Archives. Genealogy. History. Rare journals written in specific ink and on unusual paper. Of course, I’ll love it. I’m talking about the 6th book, Arsenic and Old Books, in the ‘Cat in the Stacks’ cozy mystery series written by Miranda James. It was published in 2015 but I’m catching up on this series so that I’m ready for the 11th book, which I received via NetGalley last month. The author is a fantastic guy, and the series is always enjoyable to read; hence, it’s a definite recommend for those who love southern stories, even-paced investigations by a lovable amateur sleuth, and witty dialog.

Charlie works at a library in Athena, Mississippi. The mayor brings in a collection of her husband’s ancestor’s journals for cataloging and repair. Her son believes something in them will help showcase why he should be elected to the state senate that year. Unfortunately, as soon as the journals are left with Charlie, tons of people come out of the woodwork to steal them.

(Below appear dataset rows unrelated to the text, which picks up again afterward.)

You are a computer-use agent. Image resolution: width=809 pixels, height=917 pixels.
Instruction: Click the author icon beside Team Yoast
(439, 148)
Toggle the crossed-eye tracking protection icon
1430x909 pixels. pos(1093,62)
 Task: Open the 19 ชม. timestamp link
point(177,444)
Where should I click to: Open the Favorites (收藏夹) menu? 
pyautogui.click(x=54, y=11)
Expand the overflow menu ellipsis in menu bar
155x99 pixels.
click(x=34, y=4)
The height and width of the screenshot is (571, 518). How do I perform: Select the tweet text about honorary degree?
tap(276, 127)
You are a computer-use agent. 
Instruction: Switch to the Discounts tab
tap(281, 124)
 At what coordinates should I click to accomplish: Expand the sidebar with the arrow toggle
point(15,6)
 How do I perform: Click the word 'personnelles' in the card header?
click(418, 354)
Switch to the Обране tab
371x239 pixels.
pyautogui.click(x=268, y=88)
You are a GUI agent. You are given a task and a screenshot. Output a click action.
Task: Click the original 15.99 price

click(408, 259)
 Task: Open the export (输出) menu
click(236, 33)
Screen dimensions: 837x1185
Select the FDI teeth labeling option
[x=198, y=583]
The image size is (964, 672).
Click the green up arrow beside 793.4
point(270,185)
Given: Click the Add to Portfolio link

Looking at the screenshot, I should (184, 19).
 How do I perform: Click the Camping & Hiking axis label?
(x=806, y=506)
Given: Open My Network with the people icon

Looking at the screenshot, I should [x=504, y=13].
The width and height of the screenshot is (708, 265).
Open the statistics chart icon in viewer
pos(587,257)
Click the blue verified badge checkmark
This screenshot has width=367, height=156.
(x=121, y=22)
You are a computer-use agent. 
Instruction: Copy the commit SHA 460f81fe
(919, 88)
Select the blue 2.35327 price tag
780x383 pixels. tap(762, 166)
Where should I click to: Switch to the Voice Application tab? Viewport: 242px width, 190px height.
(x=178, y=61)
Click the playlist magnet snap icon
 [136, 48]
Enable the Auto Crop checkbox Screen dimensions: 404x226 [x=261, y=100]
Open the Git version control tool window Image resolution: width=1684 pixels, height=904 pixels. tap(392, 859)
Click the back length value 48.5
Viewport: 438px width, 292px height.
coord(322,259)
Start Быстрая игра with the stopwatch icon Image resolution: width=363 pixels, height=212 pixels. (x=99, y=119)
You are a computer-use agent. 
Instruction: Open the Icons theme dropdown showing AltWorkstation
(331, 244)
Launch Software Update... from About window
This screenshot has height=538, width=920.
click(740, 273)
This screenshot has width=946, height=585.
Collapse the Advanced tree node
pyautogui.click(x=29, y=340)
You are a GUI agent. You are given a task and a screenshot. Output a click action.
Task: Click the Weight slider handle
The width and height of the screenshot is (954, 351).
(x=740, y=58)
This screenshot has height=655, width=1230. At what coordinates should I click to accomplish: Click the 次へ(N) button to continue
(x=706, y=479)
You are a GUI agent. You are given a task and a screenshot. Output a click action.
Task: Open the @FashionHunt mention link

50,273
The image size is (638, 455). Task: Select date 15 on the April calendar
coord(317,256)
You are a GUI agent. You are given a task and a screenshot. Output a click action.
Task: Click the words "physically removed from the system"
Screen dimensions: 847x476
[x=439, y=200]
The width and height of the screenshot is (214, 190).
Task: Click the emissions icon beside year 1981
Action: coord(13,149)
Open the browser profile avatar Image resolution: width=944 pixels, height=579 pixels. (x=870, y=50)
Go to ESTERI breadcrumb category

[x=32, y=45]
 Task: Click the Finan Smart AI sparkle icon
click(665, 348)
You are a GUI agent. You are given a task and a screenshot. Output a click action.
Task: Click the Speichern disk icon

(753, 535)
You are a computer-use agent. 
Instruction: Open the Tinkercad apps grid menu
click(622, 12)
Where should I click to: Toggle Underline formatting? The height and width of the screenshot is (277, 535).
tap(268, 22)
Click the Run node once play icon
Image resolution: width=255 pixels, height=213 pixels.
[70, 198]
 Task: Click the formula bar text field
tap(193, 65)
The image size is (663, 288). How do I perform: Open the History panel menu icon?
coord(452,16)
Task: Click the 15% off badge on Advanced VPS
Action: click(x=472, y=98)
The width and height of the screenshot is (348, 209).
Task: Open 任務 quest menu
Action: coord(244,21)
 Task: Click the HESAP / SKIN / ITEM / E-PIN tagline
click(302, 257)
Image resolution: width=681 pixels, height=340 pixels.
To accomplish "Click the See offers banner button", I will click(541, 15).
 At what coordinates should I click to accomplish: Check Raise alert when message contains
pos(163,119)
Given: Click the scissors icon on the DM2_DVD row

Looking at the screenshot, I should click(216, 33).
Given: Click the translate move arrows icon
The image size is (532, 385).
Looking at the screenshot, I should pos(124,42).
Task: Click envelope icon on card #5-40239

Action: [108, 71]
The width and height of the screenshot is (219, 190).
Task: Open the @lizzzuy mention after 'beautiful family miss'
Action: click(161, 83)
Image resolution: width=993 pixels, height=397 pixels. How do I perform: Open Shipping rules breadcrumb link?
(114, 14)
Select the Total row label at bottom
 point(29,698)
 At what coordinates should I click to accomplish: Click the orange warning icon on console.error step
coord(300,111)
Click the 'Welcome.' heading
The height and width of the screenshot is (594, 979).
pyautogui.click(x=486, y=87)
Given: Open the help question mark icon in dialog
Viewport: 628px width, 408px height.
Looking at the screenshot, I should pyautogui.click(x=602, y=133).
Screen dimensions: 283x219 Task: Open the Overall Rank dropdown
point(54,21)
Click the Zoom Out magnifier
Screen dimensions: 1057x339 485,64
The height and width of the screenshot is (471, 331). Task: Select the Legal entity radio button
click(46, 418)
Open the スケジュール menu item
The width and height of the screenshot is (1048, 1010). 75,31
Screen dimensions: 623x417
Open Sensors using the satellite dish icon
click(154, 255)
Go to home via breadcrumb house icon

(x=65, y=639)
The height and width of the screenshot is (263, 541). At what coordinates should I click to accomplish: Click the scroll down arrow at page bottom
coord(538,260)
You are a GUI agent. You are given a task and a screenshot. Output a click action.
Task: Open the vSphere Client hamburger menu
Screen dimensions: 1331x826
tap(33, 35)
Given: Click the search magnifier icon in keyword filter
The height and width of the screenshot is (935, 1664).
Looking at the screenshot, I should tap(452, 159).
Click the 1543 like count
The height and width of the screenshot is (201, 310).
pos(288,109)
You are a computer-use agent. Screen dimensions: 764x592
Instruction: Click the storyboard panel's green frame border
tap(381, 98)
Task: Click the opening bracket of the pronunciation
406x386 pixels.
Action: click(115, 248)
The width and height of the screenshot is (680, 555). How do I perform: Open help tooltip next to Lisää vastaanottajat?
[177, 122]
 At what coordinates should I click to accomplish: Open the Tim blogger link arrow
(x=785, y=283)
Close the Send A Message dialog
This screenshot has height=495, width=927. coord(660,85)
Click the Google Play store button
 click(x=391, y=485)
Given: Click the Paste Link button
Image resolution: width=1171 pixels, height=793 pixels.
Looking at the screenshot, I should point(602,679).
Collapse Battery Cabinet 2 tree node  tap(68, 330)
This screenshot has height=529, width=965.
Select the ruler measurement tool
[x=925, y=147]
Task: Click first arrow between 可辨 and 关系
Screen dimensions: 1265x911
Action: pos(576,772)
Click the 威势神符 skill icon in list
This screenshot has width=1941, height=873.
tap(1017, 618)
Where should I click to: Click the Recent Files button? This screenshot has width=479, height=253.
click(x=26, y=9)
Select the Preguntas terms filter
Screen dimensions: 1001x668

What exactly did an ancestor write about that’s worth all this trouble? After a few chapters, we find out who knows the potential reason, but before we actually discover it, the journals are stolen and one of the potential thieves is killed in a hit-and-run accident. Charlie and Diesel are on the case.

One of the Ducote sisters makes an appearance, which made me quite ecstatic. There was a friendlier relationship between Charlie and the deputy, Kanesha Berry, whereas in the past, it was a bit cantankerous. James delivers a strong story dating back to Civil War times, a wealth of information on how people wrote journals ~15o years ago, and a lovely change in many of Charlie’s relationships. I appreciate the writing style and tone, and it always makes me relax and focus on the actual story. It’s an easy read but full of complexity in the mystery.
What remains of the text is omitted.